Omnivore - Impersonating a smoked ham
The Standard is one of the best things to happen to my neighborhood, Grant Park, in a long time. It’s full of personality, has a great staff, attracts a personable clientele and serves good food, especially Monday nights when it offers a dirt-cheap, delicious curry as a special. Other specials, such as last night’s penne marinara, are usually good, too.
Unfortunately, on a cold night like last night, when you have to eat inside, it’s like impersonating meat that’s being cured in a smoker. By the time I got home my eyes were watering and my clothes smelled liked the cigarettes the table of three next to us was chain-smoking.
Now, this is not a rant about the Standard in particular. I smoked for 12 years myself. I called my ever-present cigarette my 11th finger – and I could not operate a keyboard without it. So I know how compelling the habit can be. There’s nothing like wasting your brain with booze and ruining your lungs with a cigarette.
Quitting smoking was one of the most difficult things I’ve ever done. I was editing Creative Loafing at the time and my brain turned into a monkey – no focus, jumping all over the place. I continued to crave cigarettes for a year and didn’t really completely lose the craving for several years.

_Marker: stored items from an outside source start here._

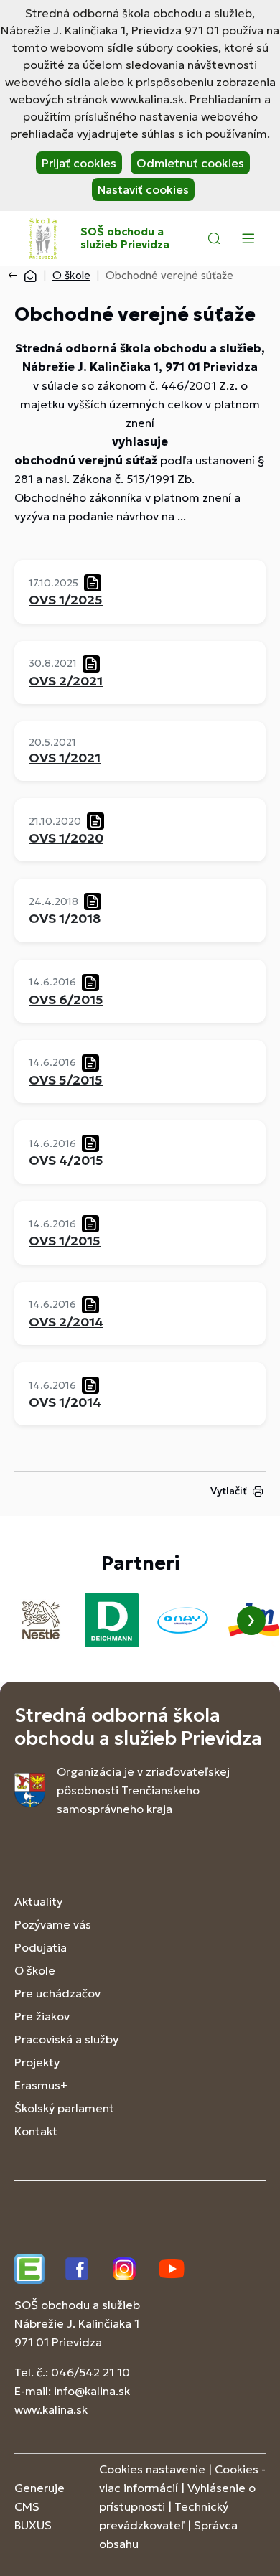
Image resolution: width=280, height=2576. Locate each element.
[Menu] (248, 238)
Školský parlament (64, 2108)
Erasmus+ (40, 2085)
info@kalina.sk (92, 2391)
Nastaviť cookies (143, 189)
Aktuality (38, 1901)
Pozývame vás (52, 1924)
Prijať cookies (79, 163)
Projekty (37, 2062)
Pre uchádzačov (57, 1993)
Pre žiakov (42, 2016)
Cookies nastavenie (152, 2469)
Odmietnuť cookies (190, 163)
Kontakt (35, 2131)
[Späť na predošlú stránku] (16, 275)
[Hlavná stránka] (30, 275)
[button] (214, 238)
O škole (71, 275)
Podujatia (40, 1947)
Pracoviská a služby (66, 2039)
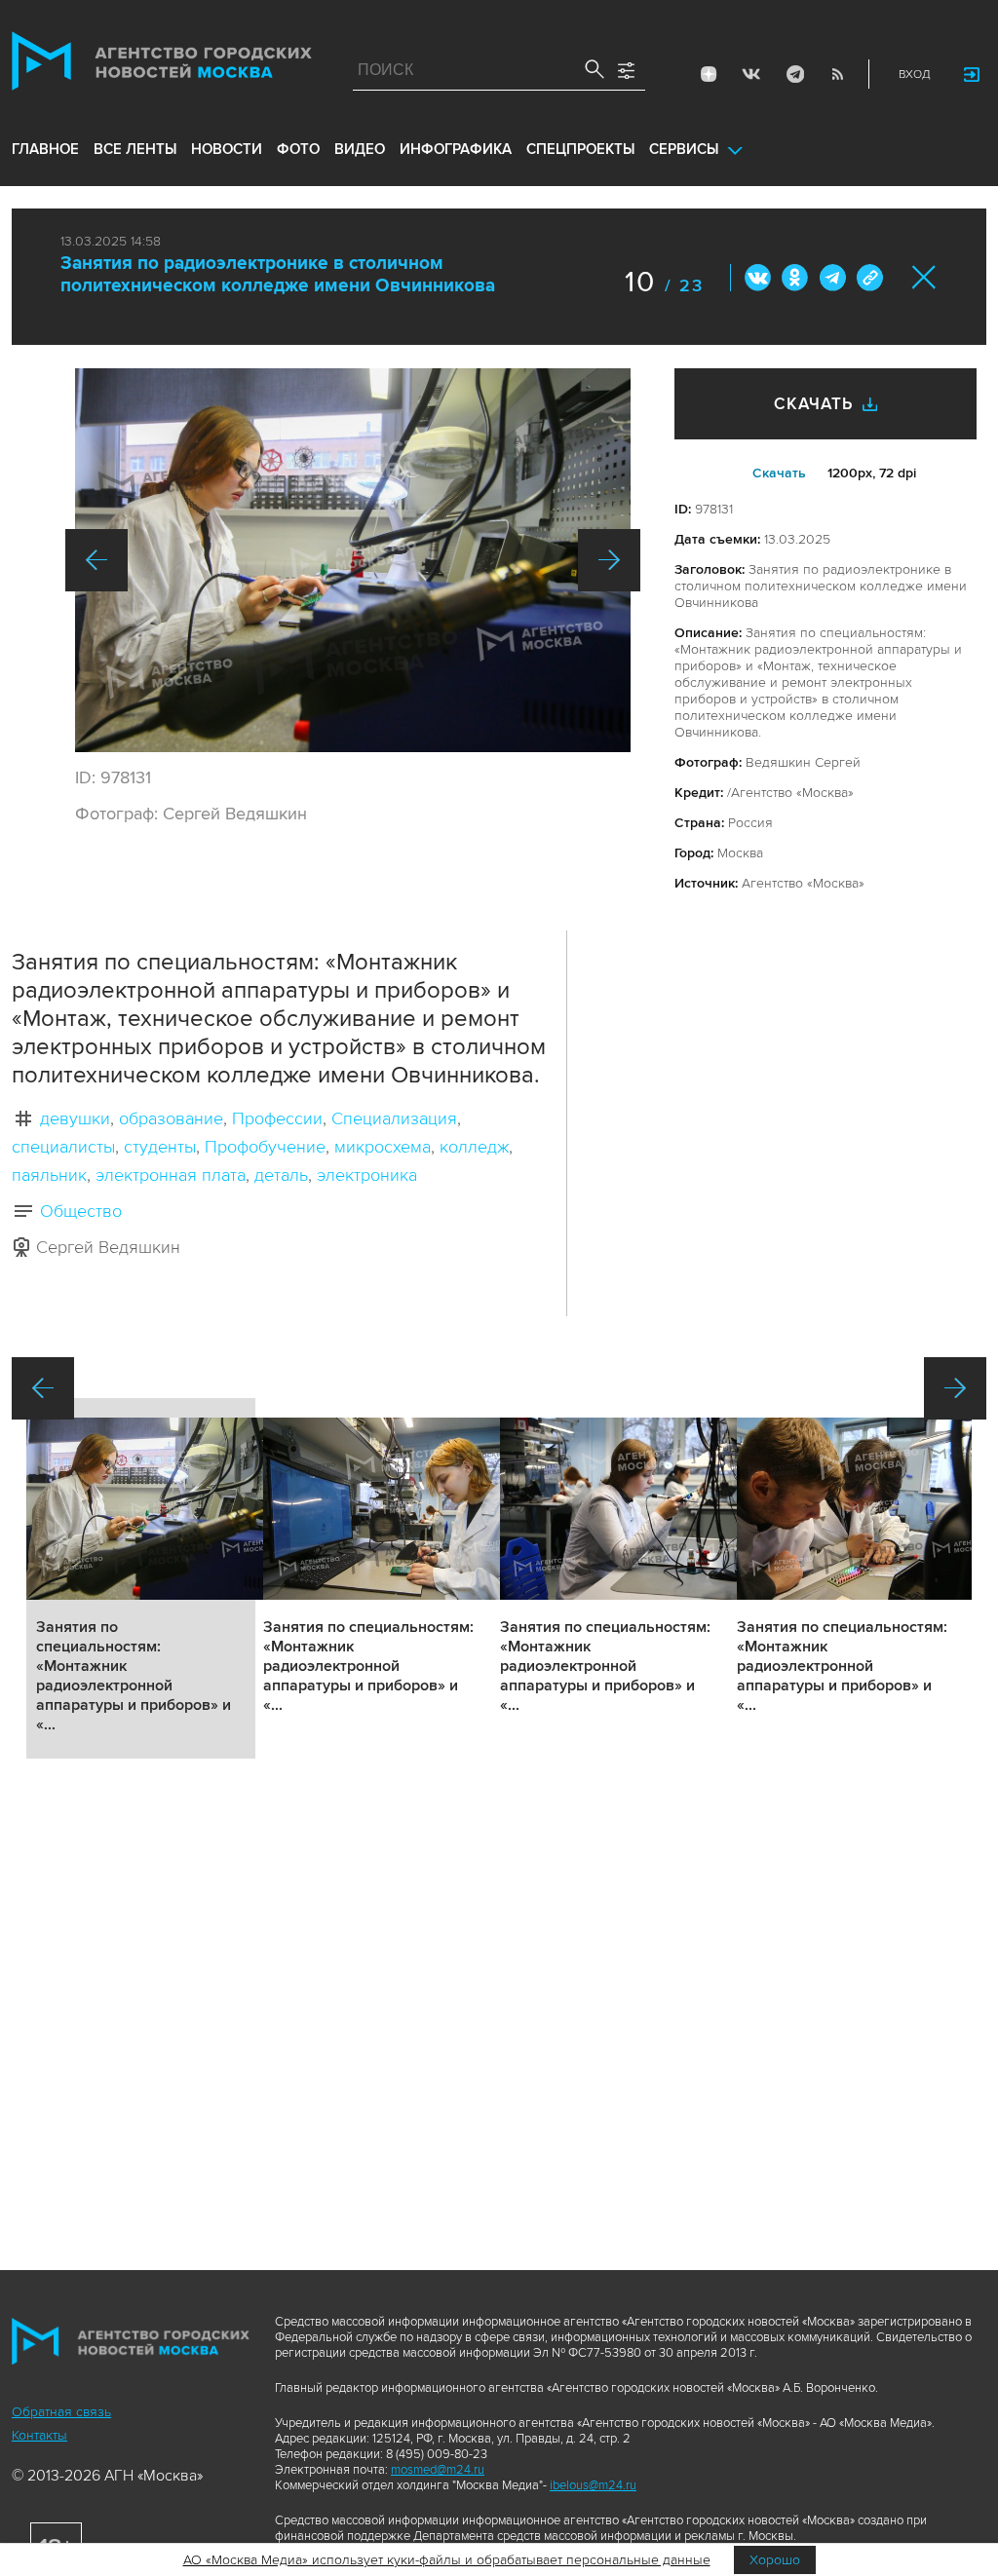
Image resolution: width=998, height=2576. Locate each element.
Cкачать (779, 473)
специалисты (63, 1146)
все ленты (135, 149)
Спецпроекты (580, 149)
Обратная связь (61, 2412)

One of the things that kept me devoted to quitting was embarrassment. I’d only quit a week when I walked into my closet and nearly passed out from the odor. Later, I kissed a smoker. Ewwww. Then we had sex. Oh my god! Head-to-toe nicotine. I didn’t want to turn into a typical reformed smoker, because I know what really motivates their self-righteousness is wanting everyone else to be as miserable as they are while they’re withdrawing from their habit. But I gotta tell you: If you smoke, you stink.
Non-smokers are generally spoiled in America, really. Most restaurants are smoke-free. You can’t smoke on public transportation. But go to Europe, especially France, and the idea that polluting the air with smoke is rude and unhealthy is still an eye-roller to many. I only complained to someone once and it became a duel about what causes more misery in the world – George Bush or cigarette smoke?
In actuality, the French, like the Italians, have had a ban on smoking in public places for a few years, but it has not been much enforced. The ban becomes effective in restaurants and bars in January. We’ll see if they actually enforce it. They do promise to.
Georgia law, since 2005, bans smoking in bars and restaurants that admit or employ anyone under 18. Thus the Vortex decided to consider itself a bar rather than a restaurant in order to preserve the filthy habit. It’s too bad that minors can’t enjoy the food at the Standard or the Glenwood. It’s also too bad that the General Assembly ignores the reality of the hazards of second-hand smoke to adults.
I suppose the idea is that, as an adult, you can choose not to patronize a smoky gastro-pub. But if the General Assembly feels right in adopting blue laws to limit alcohol consumption on Sundays, it’s odd they won’t ban a behavior, smoking, that is more directly hazardous to others. Other states and cities have. And, please, don’t bother to tell me second-hand smoke isn’t hazardous. If the French have decided it is, it is.
The very least that smoky bars can do is provide decent ventilation. The Standard does not seem to have any filtration system at all. There are a couple of tiny fans stirring up the hazy clouds of smoke but, as far as I can see, nothing to actually remove the smoke.
Please feel free to recommend your own nominees for Smokiest Place in Town.